In a recent piece for techcrunch.com, however, Goodwall CEO Taha Bawa offered hope for the future in narrowing the tech gender gap. Numbers of female undergrads entering tech-based majors are growing at top universities like Cal-Berkley and Georgia Tech, Bawa noted.
Initiatives designed to promote interest in tech and STEM fields among young female students are finding traction. Code.org’s Hour of Code campaign has drawn large numbers of grade-school girls, and other organizations like Girls in Tech, Girls Who Code, Engineering Girls and Black Girls Code are driving increased interest in STEM fields by girls. The National Girls Collaborative Project is reporting that girls are taking many high-level math and science courses at similar rates to boys.
And major tech companies like Oracle and Google are investing in programs to interest girls in coding and other STEM fields.
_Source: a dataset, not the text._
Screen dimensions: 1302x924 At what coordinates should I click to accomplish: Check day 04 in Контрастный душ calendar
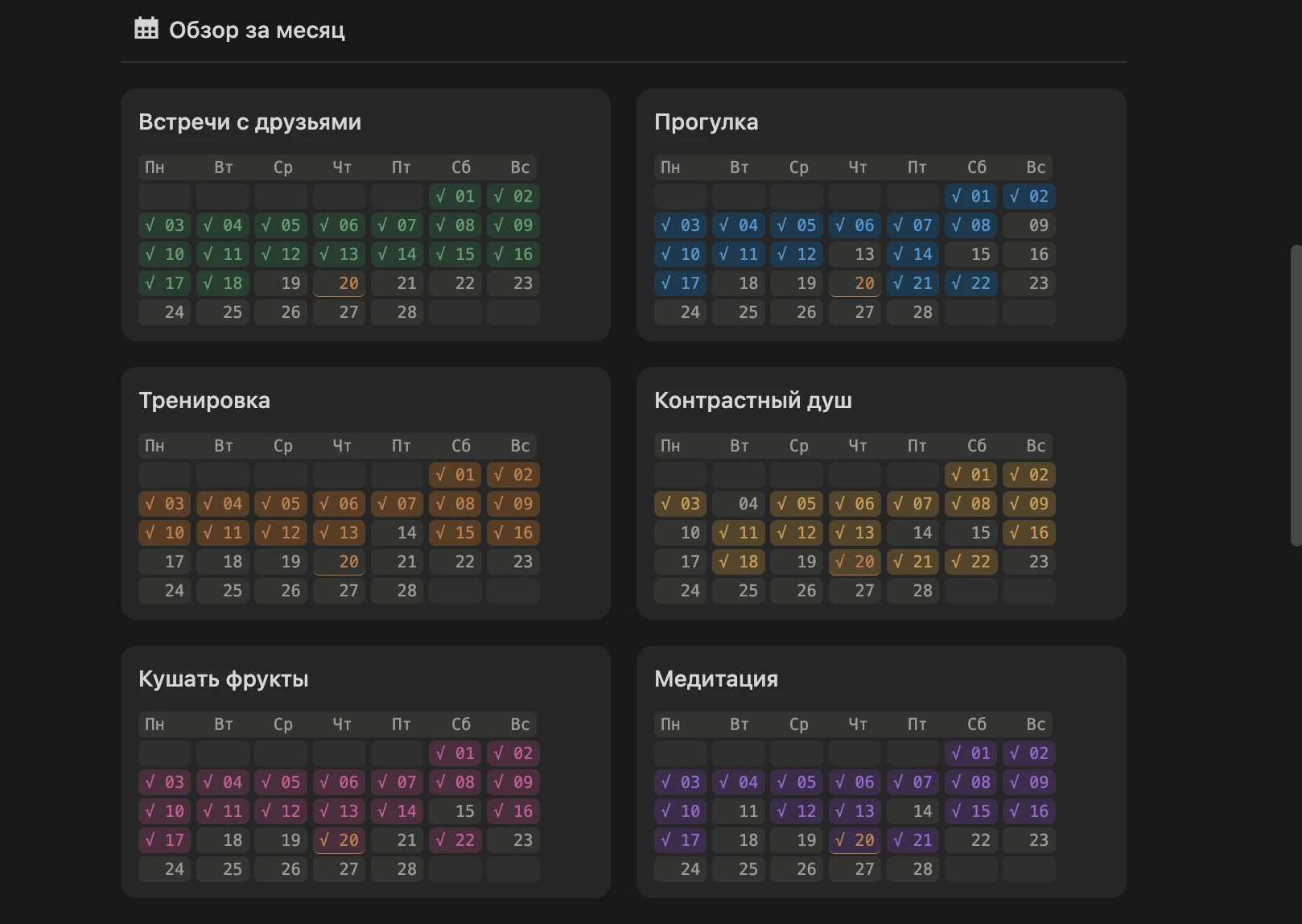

It only makes sense: If 57 percent of the nation’s workforce is women, but women hold only 26 percent of the computing jobs in the country, there’s some pretty significant untapped potential for your future workforce there.
Here in Mobile, Ala., where I live, the local public school system has specialized Signature Academies within its high schools that allow students to focus on particular fields, including tech fields like engineering and information technology. At Davidson High School, whose Signature Academy is engineering, nearly 60 percent of last year’s freshman class in the Engineering Pathways Integrated Curriculum program was female.
While the tech industry is one place millennials don’t seem to have made much of a dent in the gender gap, iGen may have a better chance to whittle away at it.